Exercise objective: When a line in the entries below contains "field", tally it; give the tally with nothing added.

Source records:
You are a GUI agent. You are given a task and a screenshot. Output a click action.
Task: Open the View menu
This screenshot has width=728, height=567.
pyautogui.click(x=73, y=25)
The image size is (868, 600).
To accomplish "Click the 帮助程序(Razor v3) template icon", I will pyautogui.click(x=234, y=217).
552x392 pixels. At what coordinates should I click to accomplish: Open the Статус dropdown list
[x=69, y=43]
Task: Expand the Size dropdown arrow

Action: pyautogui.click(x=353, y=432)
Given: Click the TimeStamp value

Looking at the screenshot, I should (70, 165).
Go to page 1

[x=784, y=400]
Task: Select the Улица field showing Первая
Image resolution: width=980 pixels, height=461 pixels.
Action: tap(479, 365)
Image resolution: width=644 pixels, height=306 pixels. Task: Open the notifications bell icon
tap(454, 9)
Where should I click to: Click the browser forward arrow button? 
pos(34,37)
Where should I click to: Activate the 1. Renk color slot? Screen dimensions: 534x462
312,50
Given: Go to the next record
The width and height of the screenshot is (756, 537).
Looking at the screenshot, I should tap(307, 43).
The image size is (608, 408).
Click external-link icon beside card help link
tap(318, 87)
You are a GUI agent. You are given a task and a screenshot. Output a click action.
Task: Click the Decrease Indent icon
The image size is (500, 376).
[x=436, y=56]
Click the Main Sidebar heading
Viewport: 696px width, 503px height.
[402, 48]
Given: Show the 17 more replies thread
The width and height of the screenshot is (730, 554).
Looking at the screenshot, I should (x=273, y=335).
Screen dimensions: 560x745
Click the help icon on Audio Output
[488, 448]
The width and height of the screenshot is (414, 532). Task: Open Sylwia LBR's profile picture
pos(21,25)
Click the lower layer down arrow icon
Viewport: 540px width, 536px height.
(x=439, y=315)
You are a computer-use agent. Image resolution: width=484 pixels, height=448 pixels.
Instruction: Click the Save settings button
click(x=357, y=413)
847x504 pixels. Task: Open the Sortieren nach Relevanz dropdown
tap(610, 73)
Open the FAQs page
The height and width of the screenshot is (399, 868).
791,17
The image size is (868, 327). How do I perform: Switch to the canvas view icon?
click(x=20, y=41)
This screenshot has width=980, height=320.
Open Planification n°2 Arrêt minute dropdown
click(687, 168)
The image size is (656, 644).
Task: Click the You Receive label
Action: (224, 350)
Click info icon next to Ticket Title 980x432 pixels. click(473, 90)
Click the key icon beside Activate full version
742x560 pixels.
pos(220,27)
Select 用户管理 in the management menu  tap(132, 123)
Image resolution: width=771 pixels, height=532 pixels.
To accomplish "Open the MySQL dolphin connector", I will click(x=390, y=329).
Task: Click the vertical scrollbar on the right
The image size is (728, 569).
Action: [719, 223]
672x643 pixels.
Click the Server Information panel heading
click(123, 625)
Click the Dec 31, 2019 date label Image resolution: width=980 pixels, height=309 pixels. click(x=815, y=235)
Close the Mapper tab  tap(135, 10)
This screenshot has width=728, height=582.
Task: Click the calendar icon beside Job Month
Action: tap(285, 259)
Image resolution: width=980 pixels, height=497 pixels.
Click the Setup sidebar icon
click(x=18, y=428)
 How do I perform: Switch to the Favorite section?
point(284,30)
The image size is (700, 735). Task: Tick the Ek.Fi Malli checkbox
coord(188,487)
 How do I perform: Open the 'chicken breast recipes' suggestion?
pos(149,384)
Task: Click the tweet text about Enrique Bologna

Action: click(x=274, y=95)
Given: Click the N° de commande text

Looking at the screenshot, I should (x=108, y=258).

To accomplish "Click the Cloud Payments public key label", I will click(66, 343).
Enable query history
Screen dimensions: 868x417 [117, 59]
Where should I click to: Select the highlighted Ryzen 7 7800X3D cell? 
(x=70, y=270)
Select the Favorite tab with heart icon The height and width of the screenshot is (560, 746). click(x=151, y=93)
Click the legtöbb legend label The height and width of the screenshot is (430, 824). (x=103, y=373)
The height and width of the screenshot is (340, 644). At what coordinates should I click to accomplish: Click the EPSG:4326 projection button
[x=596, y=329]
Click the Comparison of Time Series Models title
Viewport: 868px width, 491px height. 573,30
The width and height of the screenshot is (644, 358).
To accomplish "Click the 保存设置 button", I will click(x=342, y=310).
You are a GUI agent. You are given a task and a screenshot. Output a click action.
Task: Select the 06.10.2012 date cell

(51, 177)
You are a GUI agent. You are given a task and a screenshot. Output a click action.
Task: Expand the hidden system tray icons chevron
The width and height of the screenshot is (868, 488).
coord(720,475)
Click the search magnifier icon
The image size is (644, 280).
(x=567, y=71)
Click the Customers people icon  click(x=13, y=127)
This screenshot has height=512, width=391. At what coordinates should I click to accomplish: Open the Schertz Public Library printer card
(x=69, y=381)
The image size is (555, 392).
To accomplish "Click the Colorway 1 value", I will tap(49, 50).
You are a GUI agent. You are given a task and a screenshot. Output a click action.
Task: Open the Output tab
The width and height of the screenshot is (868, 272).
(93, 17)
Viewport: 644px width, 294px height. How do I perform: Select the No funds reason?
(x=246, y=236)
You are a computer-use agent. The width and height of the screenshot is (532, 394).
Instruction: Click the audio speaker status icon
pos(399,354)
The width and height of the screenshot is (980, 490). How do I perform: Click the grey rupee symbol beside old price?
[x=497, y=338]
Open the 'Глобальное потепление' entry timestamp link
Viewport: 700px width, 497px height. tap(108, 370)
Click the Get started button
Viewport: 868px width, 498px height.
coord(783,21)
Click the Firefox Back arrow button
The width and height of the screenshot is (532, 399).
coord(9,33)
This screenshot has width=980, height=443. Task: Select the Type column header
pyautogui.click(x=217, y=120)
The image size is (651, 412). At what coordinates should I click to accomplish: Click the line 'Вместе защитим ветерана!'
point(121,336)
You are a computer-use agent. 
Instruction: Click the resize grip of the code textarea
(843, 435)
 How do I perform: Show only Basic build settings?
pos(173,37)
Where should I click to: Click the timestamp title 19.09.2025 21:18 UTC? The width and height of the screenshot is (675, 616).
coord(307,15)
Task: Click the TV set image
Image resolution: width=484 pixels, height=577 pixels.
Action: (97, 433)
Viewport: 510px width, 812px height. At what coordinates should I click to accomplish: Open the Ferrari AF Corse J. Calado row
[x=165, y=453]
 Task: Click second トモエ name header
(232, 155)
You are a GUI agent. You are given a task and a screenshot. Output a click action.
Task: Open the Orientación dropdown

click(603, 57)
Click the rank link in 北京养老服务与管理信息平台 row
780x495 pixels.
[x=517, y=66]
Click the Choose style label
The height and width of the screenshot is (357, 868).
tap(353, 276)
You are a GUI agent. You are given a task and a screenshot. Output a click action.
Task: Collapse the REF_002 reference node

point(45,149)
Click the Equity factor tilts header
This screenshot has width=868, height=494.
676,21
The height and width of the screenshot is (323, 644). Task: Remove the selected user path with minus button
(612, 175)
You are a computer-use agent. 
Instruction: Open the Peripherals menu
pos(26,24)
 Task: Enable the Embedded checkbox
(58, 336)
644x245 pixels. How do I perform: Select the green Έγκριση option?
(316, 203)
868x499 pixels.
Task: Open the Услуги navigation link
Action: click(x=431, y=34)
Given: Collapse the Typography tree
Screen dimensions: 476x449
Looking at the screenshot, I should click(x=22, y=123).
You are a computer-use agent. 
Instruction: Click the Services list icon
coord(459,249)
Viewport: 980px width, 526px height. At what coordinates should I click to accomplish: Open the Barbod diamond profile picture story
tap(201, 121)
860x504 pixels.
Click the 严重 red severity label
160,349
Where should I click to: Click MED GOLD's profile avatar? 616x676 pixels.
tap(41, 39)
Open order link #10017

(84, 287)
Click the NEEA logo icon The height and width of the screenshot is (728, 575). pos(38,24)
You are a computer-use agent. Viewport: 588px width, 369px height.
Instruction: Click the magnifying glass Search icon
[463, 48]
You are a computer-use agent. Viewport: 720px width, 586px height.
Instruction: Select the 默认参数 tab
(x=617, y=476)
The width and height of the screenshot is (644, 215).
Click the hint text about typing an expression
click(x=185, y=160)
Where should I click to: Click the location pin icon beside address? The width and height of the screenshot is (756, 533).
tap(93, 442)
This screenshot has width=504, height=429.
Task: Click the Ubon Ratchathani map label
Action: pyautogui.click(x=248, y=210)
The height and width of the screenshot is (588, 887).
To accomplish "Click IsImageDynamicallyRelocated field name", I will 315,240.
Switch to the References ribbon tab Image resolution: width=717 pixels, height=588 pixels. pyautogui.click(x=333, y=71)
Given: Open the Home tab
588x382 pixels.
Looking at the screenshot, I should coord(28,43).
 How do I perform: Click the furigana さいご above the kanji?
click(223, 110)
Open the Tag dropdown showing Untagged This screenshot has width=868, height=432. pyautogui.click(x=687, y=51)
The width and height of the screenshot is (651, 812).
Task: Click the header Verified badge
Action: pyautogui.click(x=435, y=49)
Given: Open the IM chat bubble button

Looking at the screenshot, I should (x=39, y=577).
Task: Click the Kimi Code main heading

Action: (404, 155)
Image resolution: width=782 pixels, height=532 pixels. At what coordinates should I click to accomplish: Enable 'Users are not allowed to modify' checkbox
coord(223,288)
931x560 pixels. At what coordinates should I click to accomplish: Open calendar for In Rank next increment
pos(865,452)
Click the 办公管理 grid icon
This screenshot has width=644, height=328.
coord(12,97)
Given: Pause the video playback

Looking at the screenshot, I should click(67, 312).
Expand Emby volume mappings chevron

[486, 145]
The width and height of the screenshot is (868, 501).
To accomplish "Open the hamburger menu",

Answer area: 2